OpenAI is now deeply entwined with Microsoft, which announced last month it will invest billions into the venture. The tech giant also invested $1 billion in 2019, then quietly added another $2 billion in 2021.
Anthropic this week announced a $300 million investment from Google that gives the latter a 10% stake in the venture. In late November another generative A.I. startup, Stability AI—users of its tools can generate impressive images from text prompts—announced it had chosen Amazon Web Services as its partner.
Such deals give tech giants insights into the personnel and capabilities at such startups, yet there’s little to stop them from working on similar products themselves. Google subsidiary DeepMind is reportedly preparing to launch Sparrow, another rival to ChatGPT.

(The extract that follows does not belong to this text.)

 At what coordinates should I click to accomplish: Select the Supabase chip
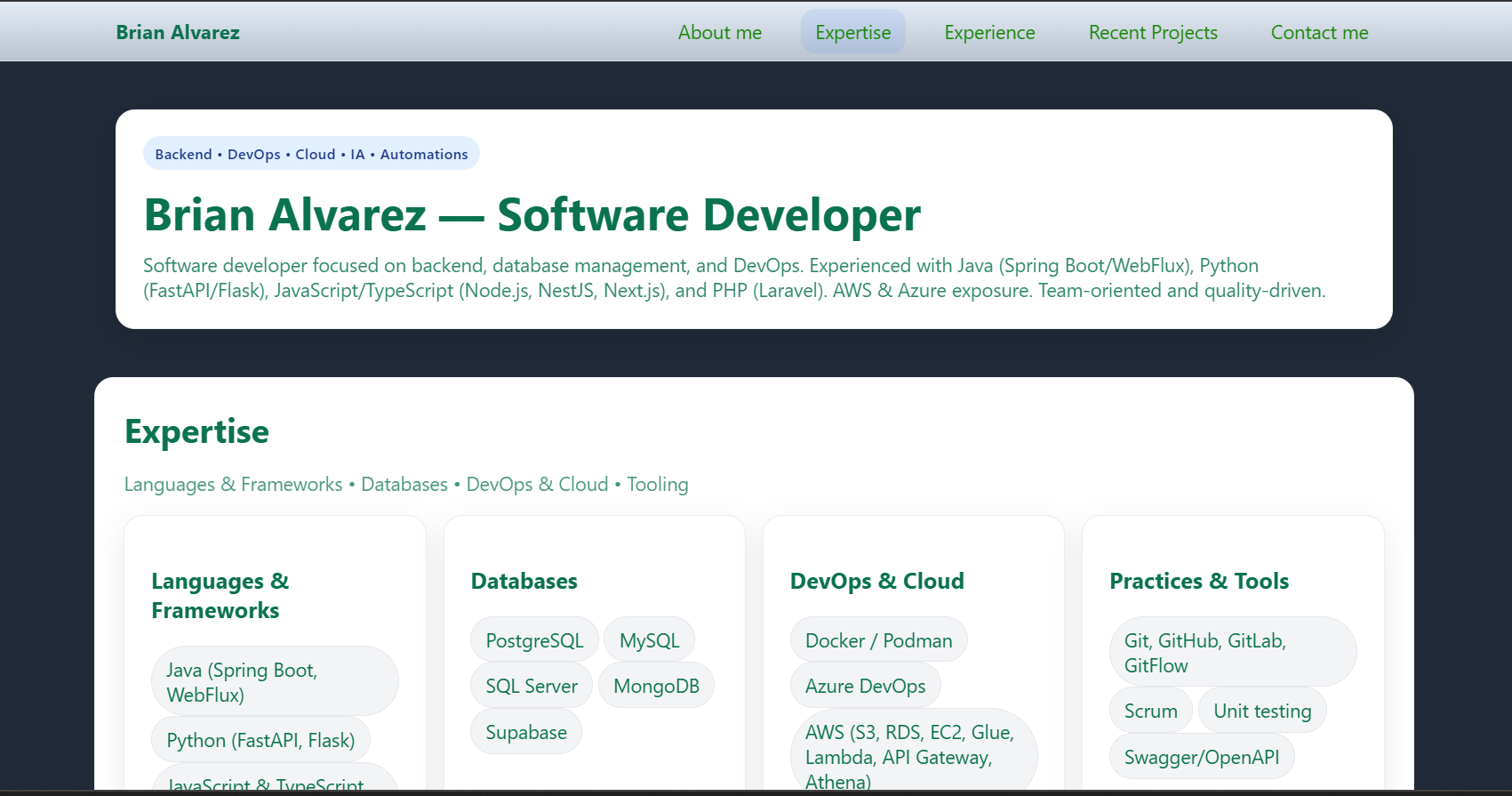point(525,732)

For startups, jumping from one cloud provider to another is difficult. Many could find themselves essentially locked in to one of them, even when there’s no exclusive agreement.
“Some academics that want to move into their own startup, their first conversation is with cloud providers before they even recruit developers because they know it’s impossibly expensive,” Yellow Dog CEO Tom Beese told the FT. “It’s key.”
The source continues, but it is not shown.